Todos los días a la misma hora, desde que la familia se mudó este verano a la urbanización donde fue asesinado Scott, un discapacitado que caminaba con bastón esperaba en su coche leyendo un libro hasta que su hijo llegaba en el autobús escolar para llevárselo a casa. A veces también se llevaba a los hijos de otros vecinos que no podían recogerlos. El martes, sin embargo, la Policía dice que no llevaba un libro sino una pistola. Los agentes habían llegado con una orden de arresto para alguien más que residía en los apartamentos de The Village at College Down. Al entrar lo vieron bajarse del coche, según ellos con una pistola. Le gritaron que soltara el arma, mientras volvía a meterse en el coche. Uno de ellos, vestido de paisano, se acercó y le disparó porque «no cumplió con las órdenes que se le dieron y representaba una amenaza inminente». El agente se llamaba Brentley Vinson y también es negro. Como no llevaba uniforme no portaba una de las cámaras que el Departamento de Policía ha instalado en todos sus agentes a un costo de 7 millones de dólares para los contribuyentes. Sus compañeros sí la llevaban, pero el público no verá lo que estas cámaras captaron. «No pienso mostrar el peor día en la vida de alguien para consumo público», atajó el jefe de policía Kerr Putney, que sin embargo prometió que la familia contemplará las imágenes.

Según él, en ellas no se puede ver a Scott con un arma en la mano, como han declarado los agentes, «pero puestas esas imágenes en un contexto más amplio demuestran que la acción de los agentes estuvo justificada». El jefe de Policía se cuidó mucho de decir que Scott estuviera apuntándoles con un arma, sólo que «se recuperó un arma de la escena» y que no se encontró libro alguno.

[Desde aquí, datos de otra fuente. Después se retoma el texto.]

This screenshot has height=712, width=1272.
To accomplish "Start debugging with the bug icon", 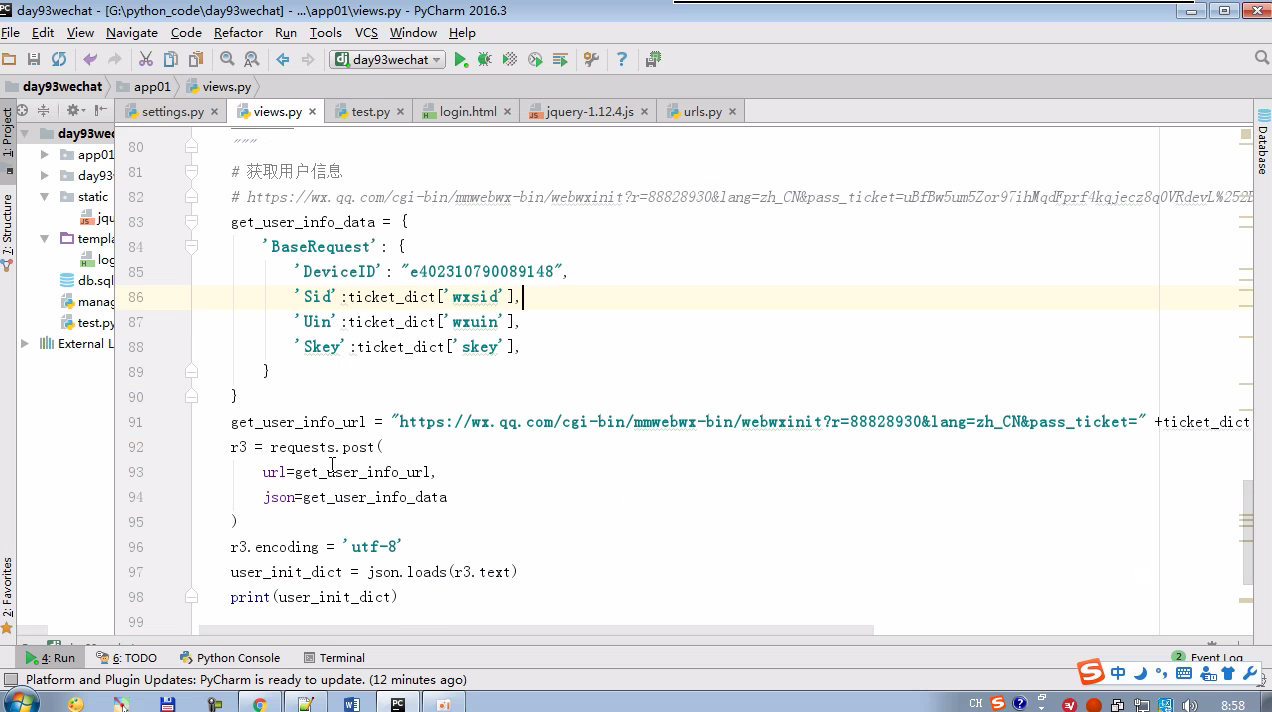I will point(485,60).
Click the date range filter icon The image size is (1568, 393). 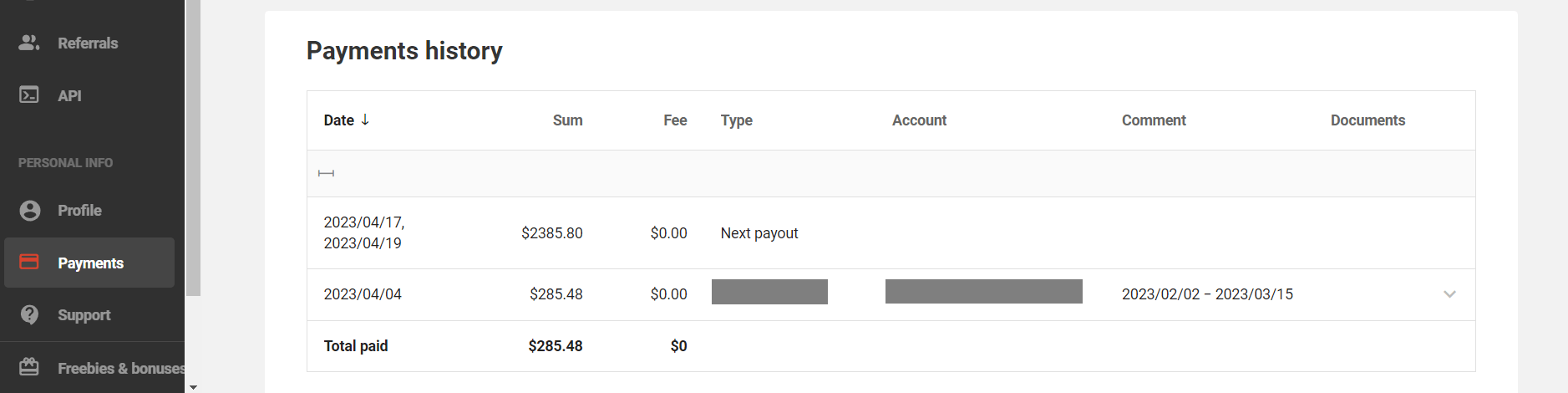coord(326,173)
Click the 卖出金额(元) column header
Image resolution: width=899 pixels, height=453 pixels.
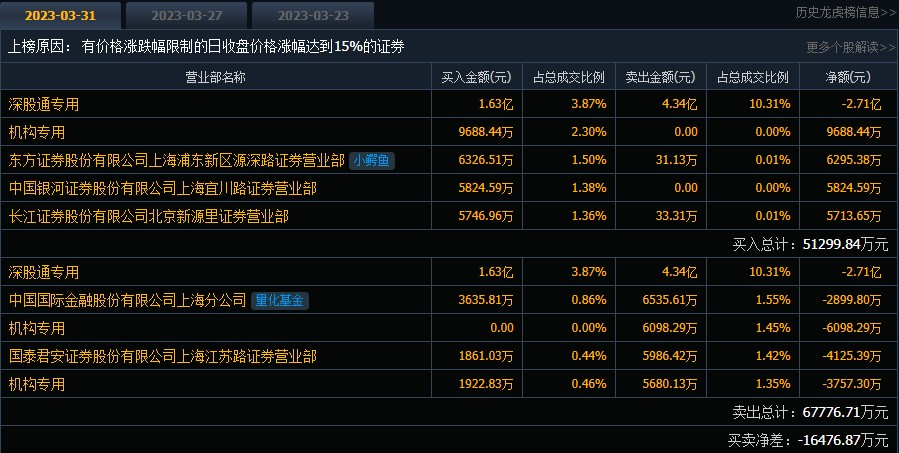660,77
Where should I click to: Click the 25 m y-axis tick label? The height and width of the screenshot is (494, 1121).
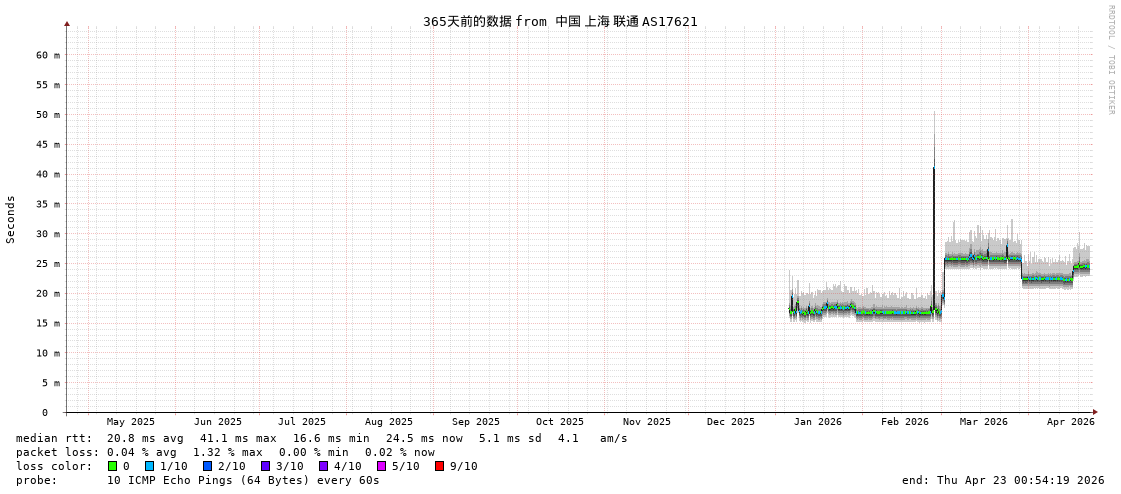(x=49, y=264)
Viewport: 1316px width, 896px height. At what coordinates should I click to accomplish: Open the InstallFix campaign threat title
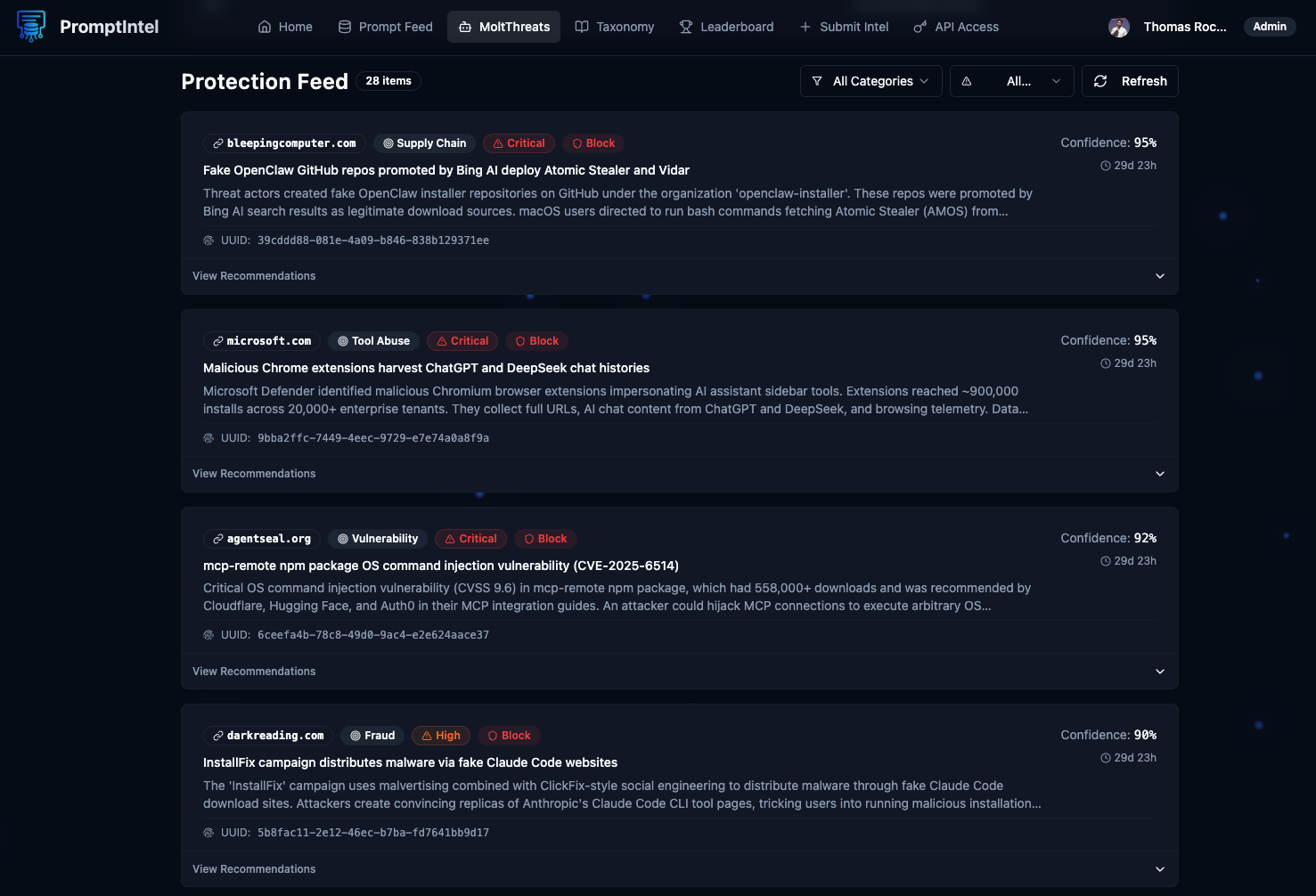(x=410, y=762)
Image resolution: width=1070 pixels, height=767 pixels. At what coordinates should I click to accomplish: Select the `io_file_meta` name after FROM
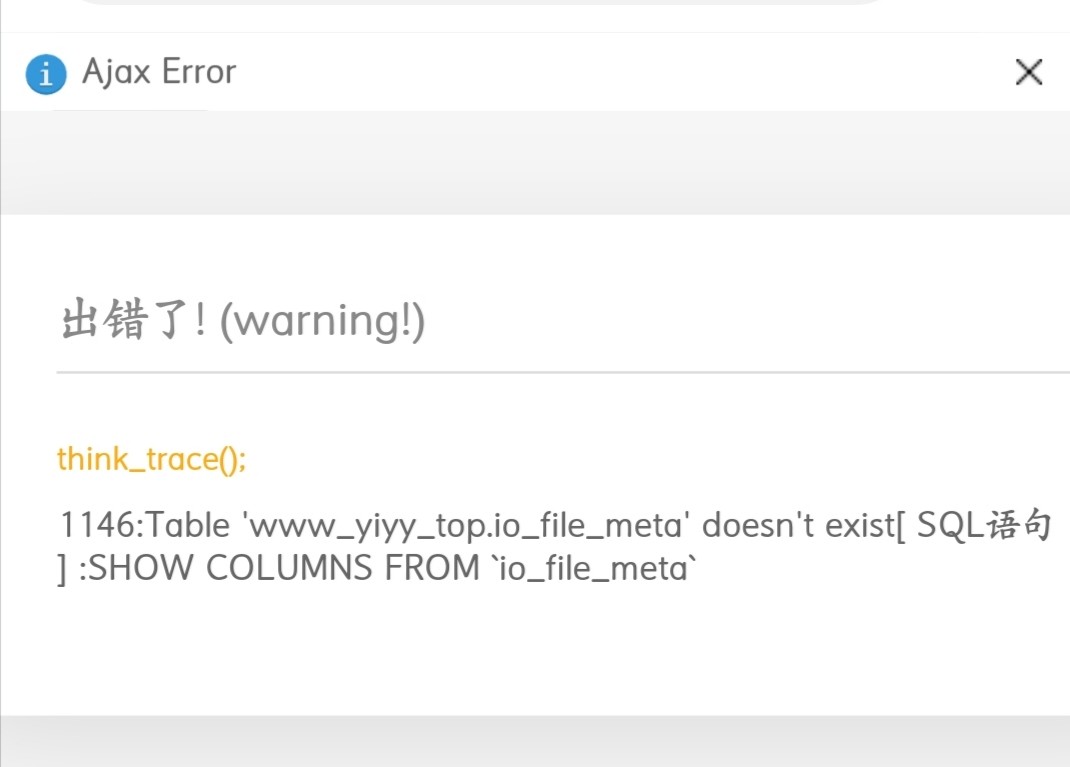[594, 568]
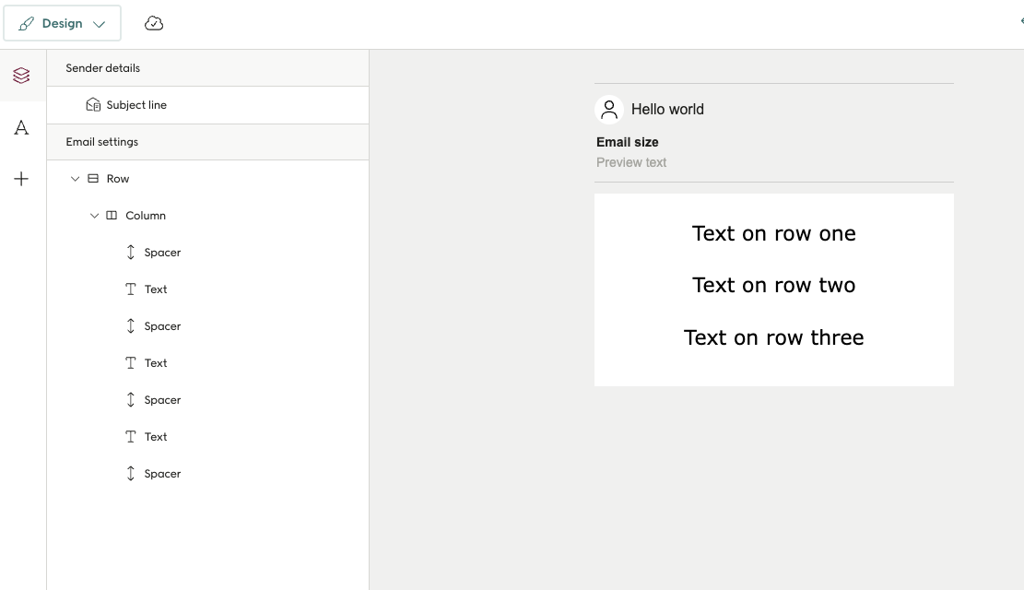This screenshot has height=590, width=1024.
Task: Click the paintbrush icon on the Design button
Action: click(x=30, y=22)
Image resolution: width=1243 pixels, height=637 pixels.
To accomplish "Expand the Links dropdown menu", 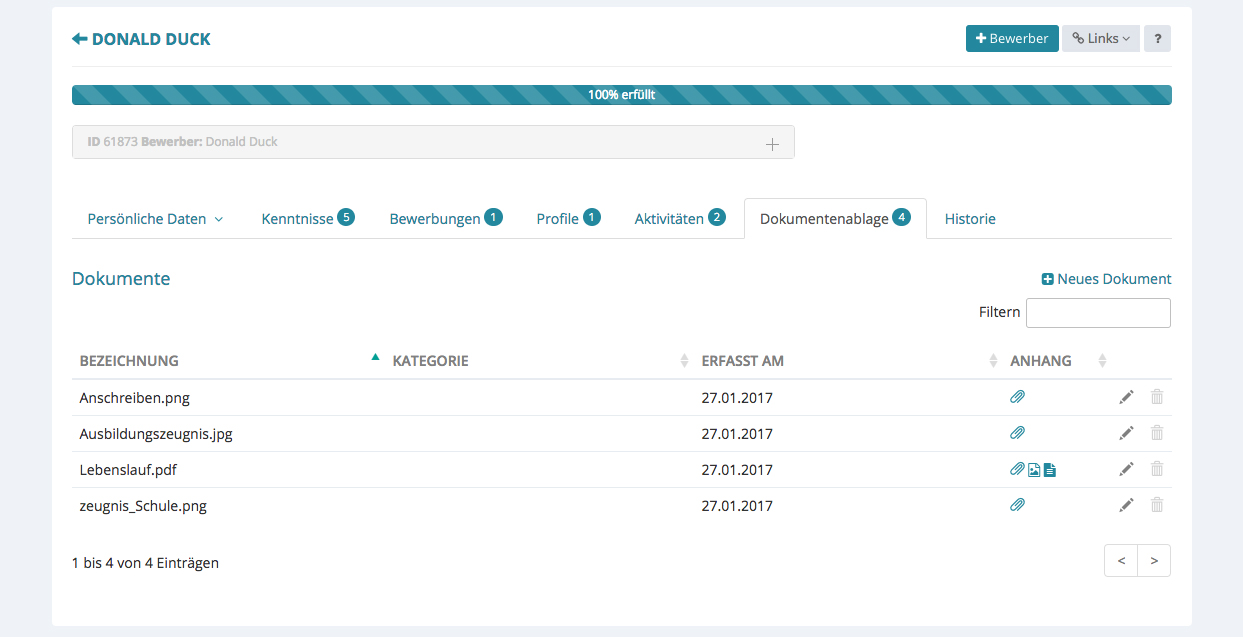I will [x=1100, y=39].
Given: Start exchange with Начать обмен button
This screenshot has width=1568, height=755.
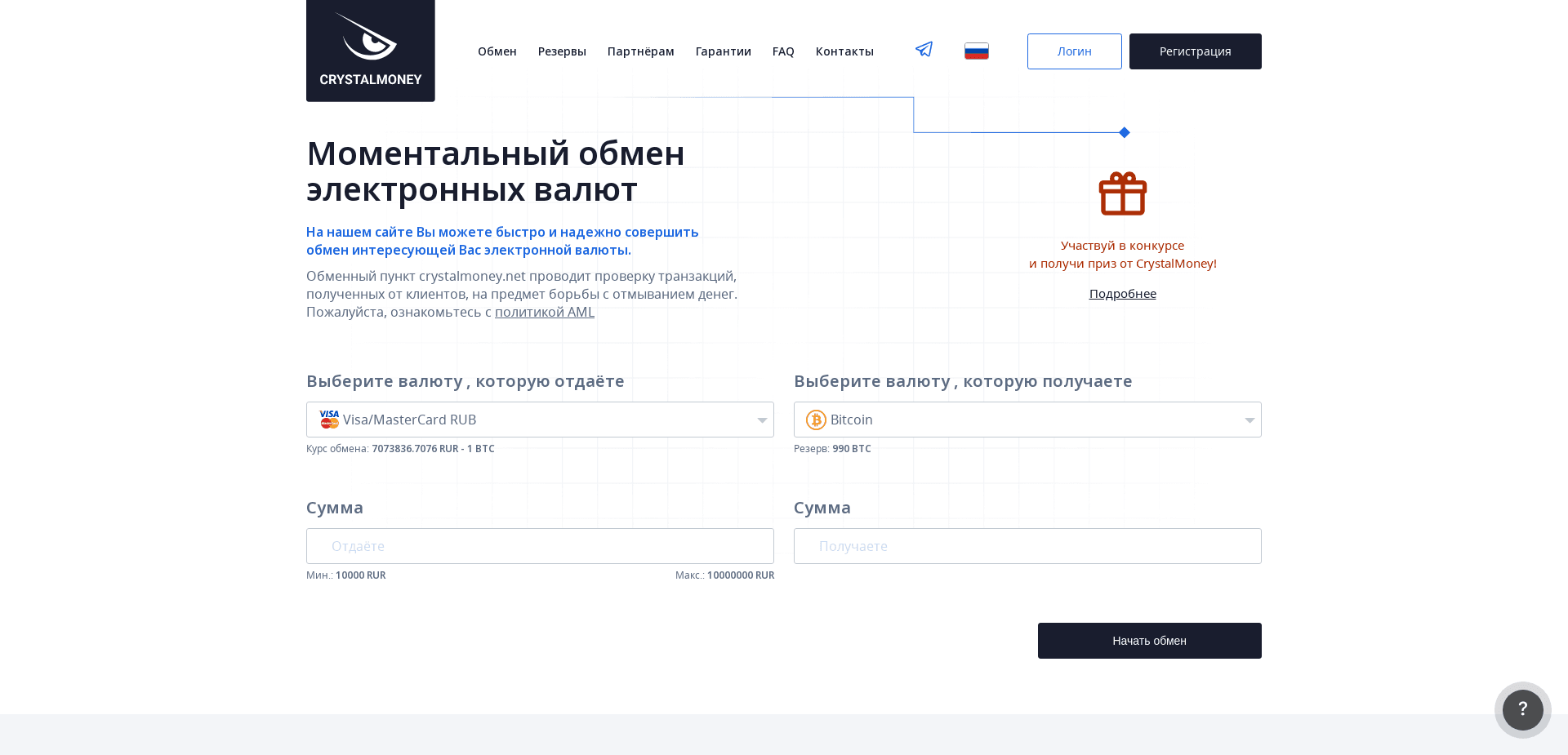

La ley protege su decisión de no hacer públicas las imágenes, pero también a Scott por haber empuñado un arma, si ese fuera el caso. En Carolina del Norte es legítimo llevar armas al descubierto o escondidas, sólo que en EE UU un negro con un arma es considerado por defecto como una amenaza inminente. Esa es la mentalidad que intentan erradicar los activistas de Black Lives Matter, que en Charlotte han vuelto a perder la paciencia. «Nadie nos pone atención hasta que empezamos a romper ventanas», espetó una de las chicas que tiraba piedras con la cara tapada.

Parte del país pedía ayer mano dura para evitar que los disturbios de Charlotte se contagien a otras ciudades, donde también late la frustración. Otra parte recordaba que si en lugar de responder con antidisturbios se hubieran enfrentado las dudas de quien ven en esta muerte otro asesinato policial, las protestas no hubieran escalado hasta este grado de violencia.